[Extracted data entries]
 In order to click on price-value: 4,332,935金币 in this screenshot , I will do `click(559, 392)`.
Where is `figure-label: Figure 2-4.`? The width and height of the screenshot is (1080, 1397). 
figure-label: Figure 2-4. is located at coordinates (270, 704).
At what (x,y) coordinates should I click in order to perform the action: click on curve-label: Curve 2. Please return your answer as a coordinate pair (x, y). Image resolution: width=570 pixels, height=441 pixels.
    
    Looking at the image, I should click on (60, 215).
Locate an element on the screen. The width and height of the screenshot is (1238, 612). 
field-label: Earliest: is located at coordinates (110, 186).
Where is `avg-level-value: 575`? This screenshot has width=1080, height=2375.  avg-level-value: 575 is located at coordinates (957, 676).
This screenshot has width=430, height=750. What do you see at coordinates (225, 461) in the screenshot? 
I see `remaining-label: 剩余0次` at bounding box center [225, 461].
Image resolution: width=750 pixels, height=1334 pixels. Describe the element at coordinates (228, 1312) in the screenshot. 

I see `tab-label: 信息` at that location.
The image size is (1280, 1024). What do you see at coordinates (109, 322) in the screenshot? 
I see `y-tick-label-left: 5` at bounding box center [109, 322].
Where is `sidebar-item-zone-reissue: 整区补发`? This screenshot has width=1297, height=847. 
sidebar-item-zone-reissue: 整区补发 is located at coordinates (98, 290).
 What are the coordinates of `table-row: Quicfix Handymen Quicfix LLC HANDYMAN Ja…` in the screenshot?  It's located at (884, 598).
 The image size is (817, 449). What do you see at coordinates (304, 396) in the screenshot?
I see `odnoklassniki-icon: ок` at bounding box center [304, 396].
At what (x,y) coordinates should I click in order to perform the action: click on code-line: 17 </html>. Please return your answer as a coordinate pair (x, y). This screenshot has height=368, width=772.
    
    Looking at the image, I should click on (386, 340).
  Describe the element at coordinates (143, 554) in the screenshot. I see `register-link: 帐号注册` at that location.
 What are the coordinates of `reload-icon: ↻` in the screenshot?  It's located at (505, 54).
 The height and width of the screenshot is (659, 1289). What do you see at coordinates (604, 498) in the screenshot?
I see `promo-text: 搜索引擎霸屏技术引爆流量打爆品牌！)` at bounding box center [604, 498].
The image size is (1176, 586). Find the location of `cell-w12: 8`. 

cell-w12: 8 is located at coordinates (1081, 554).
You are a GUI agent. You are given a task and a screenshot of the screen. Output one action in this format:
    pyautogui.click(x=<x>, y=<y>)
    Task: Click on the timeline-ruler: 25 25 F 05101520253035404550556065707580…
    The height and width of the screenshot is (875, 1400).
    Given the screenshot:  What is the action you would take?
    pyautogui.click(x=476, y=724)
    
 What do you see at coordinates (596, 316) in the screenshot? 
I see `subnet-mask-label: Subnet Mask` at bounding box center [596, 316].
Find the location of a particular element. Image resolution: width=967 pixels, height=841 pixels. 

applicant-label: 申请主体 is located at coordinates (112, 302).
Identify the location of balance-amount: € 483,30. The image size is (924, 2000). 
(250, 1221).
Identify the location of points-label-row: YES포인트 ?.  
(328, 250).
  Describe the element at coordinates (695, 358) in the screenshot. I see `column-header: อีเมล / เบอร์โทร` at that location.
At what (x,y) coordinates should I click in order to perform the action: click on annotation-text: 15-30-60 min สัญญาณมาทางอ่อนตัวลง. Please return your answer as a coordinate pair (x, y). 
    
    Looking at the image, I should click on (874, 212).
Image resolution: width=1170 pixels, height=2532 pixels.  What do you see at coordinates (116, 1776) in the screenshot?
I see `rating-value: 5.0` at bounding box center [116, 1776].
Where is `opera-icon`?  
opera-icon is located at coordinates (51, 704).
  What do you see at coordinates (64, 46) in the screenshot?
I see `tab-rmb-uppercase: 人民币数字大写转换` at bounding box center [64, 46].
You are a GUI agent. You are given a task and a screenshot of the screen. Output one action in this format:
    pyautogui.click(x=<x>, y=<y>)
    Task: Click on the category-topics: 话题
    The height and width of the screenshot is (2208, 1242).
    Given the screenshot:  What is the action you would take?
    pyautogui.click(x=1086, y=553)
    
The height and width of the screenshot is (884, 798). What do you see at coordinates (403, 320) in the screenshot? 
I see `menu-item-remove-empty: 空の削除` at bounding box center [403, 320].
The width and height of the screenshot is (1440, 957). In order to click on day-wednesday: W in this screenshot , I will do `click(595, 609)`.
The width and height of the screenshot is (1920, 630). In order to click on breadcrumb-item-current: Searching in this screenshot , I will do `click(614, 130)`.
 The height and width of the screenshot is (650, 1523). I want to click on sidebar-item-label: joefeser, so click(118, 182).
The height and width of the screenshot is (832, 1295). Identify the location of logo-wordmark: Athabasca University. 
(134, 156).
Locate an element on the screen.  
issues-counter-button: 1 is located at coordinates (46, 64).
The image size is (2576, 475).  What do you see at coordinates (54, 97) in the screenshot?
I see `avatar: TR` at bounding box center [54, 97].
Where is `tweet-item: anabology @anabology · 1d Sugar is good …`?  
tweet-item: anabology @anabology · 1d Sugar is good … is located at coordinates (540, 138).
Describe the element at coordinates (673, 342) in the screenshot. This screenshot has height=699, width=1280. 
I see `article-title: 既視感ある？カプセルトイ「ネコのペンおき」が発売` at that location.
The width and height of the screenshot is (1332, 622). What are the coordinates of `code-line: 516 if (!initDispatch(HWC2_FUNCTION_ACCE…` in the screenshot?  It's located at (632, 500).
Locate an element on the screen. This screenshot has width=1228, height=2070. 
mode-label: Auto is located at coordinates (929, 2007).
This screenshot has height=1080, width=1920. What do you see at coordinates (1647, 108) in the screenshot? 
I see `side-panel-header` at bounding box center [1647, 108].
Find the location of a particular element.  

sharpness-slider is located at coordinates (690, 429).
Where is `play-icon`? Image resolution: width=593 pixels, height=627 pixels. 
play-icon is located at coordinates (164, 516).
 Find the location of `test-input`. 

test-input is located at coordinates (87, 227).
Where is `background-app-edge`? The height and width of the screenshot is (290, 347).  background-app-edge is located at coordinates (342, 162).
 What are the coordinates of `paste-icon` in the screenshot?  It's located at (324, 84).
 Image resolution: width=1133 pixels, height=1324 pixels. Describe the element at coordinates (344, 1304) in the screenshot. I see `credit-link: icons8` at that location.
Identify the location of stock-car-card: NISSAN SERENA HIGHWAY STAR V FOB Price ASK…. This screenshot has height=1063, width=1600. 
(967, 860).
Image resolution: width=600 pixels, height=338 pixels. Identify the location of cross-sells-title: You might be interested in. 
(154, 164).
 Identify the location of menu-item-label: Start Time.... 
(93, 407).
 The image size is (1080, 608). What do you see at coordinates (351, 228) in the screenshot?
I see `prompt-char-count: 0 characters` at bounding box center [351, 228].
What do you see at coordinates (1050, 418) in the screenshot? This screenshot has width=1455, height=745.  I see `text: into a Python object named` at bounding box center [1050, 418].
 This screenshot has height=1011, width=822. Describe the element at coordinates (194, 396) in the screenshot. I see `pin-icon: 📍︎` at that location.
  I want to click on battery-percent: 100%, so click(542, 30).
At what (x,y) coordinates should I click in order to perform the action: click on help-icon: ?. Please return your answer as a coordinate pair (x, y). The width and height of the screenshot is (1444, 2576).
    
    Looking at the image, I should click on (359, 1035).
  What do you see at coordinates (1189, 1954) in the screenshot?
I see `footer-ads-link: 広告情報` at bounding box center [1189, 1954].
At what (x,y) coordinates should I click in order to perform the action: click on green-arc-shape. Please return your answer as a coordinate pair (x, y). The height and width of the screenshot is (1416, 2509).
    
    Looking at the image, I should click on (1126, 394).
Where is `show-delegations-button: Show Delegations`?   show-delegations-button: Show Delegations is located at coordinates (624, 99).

### Assignment
Rewrite the material above with each "coordinate pair" changed to "pair of numbers". Leave everything else as it is.

### Result for this task
 In order to click on price-value: 4,332,935金币 in this screenshot , I will do `click(559, 392)`.
Where is `figure-label: Figure 2-4.`? The width and height of the screenshot is (1080, 1397). 
figure-label: Figure 2-4. is located at coordinates (270, 704).
At what (x,y) coordinates should I click in order to perform the action: click on curve-label: Curve 2. Please return your answer as a pair of numbers (x, y). Image resolution: width=570 pixels, height=441 pixels.
    
    Looking at the image, I should click on (60, 215).
Locate an element on the screen. The width and height of the screenshot is (1238, 612). 
field-label: Earliest: is located at coordinates (110, 186).
Where is `avg-level-value: 575`? This screenshot has width=1080, height=2375.  avg-level-value: 575 is located at coordinates (957, 676).
This screenshot has width=430, height=750. What do you see at coordinates (225, 461) in the screenshot? 
I see `remaining-label: 剩余0次` at bounding box center [225, 461].
Image resolution: width=750 pixels, height=1334 pixels. Describe the element at coordinates (228, 1312) in the screenshot. 

I see `tab-label: 信息` at that location.
The image size is (1280, 1024). What do you see at coordinates (109, 322) in the screenshot? 
I see `y-tick-label-left: 5` at bounding box center [109, 322].
Where is `sidebar-item-zone-reissue: 整区补发`? This screenshot has width=1297, height=847. 
sidebar-item-zone-reissue: 整区补发 is located at coordinates (98, 290).
 What are the coordinates of `table-row: Quicfix Handymen Quicfix LLC HANDYMAN Ja…` in the screenshot?  It's located at (884, 598).
 The image size is (817, 449). What do you see at coordinates (304, 396) in the screenshot?
I see `odnoklassniki-icon: ок` at bounding box center [304, 396].
At what (x,y) coordinates should I click in order to perform the action: click on code-line: 17 </html>. Please return your answer as a pair of numbers (x, y). This screenshot has height=368, width=772.
    
    Looking at the image, I should click on (386, 340).
  Describe the element at coordinates (143, 554) in the screenshot. I see `register-link: 帐号注册` at that location.
 What are the coordinates of `reload-icon: ↻` in the screenshot?  It's located at (505, 54).
 The height and width of the screenshot is (659, 1289). What do you see at coordinates (604, 498) in the screenshot?
I see `promo-text: 搜索引擎霸屏技术引爆流量打爆品牌！)` at bounding box center [604, 498].
The image size is (1176, 586). Find the location of `cell-w12: 8`. 

cell-w12: 8 is located at coordinates (1081, 554).
You are a GUI agent. You are given a task and a screenshot of the screen. Output one action in this format:
    pyautogui.click(x=<x>, y=<y>)
    Task: Click on the timeline-ruler: 25 25 F 05101520253035404550556065707580…
    The height and width of the screenshot is (875, 1400).
    Given the screenshot:  What is the action you would take?
    pyautogui.click(x=476, y=724)
    
 What do you see at coordinates (596, 316) in the screenshot? 
I see `subnet-mask-label: Subnet Mask` at bounding box center [596, 316].
Find the location of a particular element. Image resolution: width=967 pixels, height=841 pixels. 

applicant-label: 申请主体 is located at coordinates (112, 302).
Identify the location of balance-amount: € 483,30. The image size is (924, 2000). 
(250, 1221).
Identify the location of points-label-row: YES포인트 ?.  
(328, 250).
  Describe the element at coordinates (695, 358) in the screenshot. I see `column-header: อีเมล / เบอร์โทร` at that location.
At what (x,y) coordinates should I click in order to perform the action: click on annotation-text: 15-30-60 min สัญญาณมาทางอ่อนตัวลง. Please return your answer as a pair of numbers (x, y). 
    
    Looking at the image, I should click on (874, 212).
Image resolution: width=1170 pixels, height=2532 pixels.  What do you see at coordinates (116, 1776) in the screenshot?
I see `rating-value: 5.0` at bounding box center [116, 1776].
Where is `opera-icon`?  
opera-icon is located at coordinates (51, 704).
  What do you see at coordinates (64, 46) in the screenshot?
I see `tab-rmb-uppercase: 人民币数字大写转换` at bounding box center [64, 46].
You are a GUI agent. You are given a task and a screenshot of the screen. Output one action in this format:
    pyautogui.click(x=<x>, y=<y>)
    Task: Click on the category-topics: 话题
    The height and width of the screenshot is (2208, 1242).
    Given the screenshot:  What is the action you would take?
    pyautogui.click(x=1086, y=553)
    
The height and width of the screenshot is (884, 798). What do you see at coordinates (403, 320) in the screenshot? 
I see `menu-item-remove-empty: 空の削除` at bounding box center [403, 320].
The width and height of the screenshot is (1440, 957). In order to click on day-wednesday: W in this screenshot , I will do `click(595, 609)`.
The width and height of the screenshot is (1920, 630). In order to click on breadcrumb-item-current: Searching in this screenshot , I will do `click(614, 130)`.
 The height and width of the screenshot is (650, 1523). I want to click on sidebar-item-label: joefeser, so click(118, 182).
The height and width of the screenshot is (832, 1295). Identify the location of logo-wordmark: Athabasca University. 
(134, 156).
Locate an element on the screen.  
issues-counter-button: 1 is located at coordinates (46, 64).
The image size is (2576, 475).  What do you see at coordinates (54, 97) in the screenshot?
I see `avatar: TR` at bounding box center [54, 97].
Where is `tweet-item: anabology @anabology · 1d Sugar is good …`?  
tweet-item: anabology @anabology · 1d Sugar is good … is located at coordinates (540, 138).
Describe the element at coordinates (673, 342) in the screenshot. This screenshot has height=699, width=1280. 
I see `article-title: 既視感ある？カプセルトイ「ネコのペンおき」が発売` at that location.
The width and height of the screenshot is (1332, 622). What are the coordinates of `code-line: 516 if (!initDispatch(HWC2_FUNCTION_ACCE…` in the screenshot?  It's located at (632, 500).
Locate an element on the screen. This screenshot has width=1228, height=2070. 
mode-label: Auto is located at coordinates (929, 2007).
This screenshot has height=1080, width=1920. What do you see at coordinates (1647, 108) in the screenshot? 
I see `side-panel-header` at bounding box center [1647, 108].
Find the location of a particular element.  

sharpness-slider is located at coordinates (690, 429).
Where is `play-icon`? Image resolution: width=593 pixels, height=627 pixels. 
play-icon is located at coordinates (164, 516).
 Find the location of `test-input`. 

test-input is located at coordinates (87, 227).
Where is `background-app-edge`? The height and width of the screenshot is (290, 347).  background-app-edge is located at coordinates (342, 162).
 What are the coordinates of `paste-icon` in the screenshot?  It's located at (324, 84).
 Image resolution: width=1133 pixels, height=1324 pixels. Describe the element at coordinates (344, 1304) in the screenshot. I see `credit-link: icons8` at that location.
Identify the location of stock-car-card: NISSAN SERENA HIGHWAY STAR V FOB Price ASK…. This screenshot has height=1063, width=1600. 
(967, 860).
Image resolution: width=600 pixels, height=338 pixels. Identify the location of cross-sells-title: You might be interested in. 
(154, 164).
 Identify the location of menu-item-label: Start Time.... 
(93, 407).
 The image size is (1080, 608). What do you see at coordinates (351, 228) in the screenshot?
I see `prompt-char-count: 0 characters` at bounding box center [351, 228].
What do you see at coordinates (1050, 418) in the screenshot? This screenshot has width=1455, height=745.  I see `text: into a Python object named` at bounding box center [1050, 418].
 This screenshot has height=1011, width=822. Describe the element at coordinates (194, 396) in the screenshot. I see `pin-icon: 📍︎` at that location.
  I want to click on battery-percent: 100%, so click(542, 30).
At what (x,y) coordinates should I click in order to perform the action: click on help-icon: ?. Please return your answer as a pair of numbers (x, y). The width and height of the screenshot is (1444, 2576).
    
    Looking at the image, I should click on (359, 1035).
  What do you see at coordinates (1189, 1954) in the screenshot?
I see `footer-ads-link: 広告情報` at bounding box center [1189, 1954].
At what (x,y) coordinates should I click in order to perform the action: click on green-arc-shape. Please return your answer as a pair of numbers (x, y). The height and width of the screenshot is (1416, 2509).
    
    Looking at the image, I should click on (1126, 394).
Where is `show-delegations-button: Show Delegations`?   show-delegations-button: Show Delegations is located at coordinates (624, 99).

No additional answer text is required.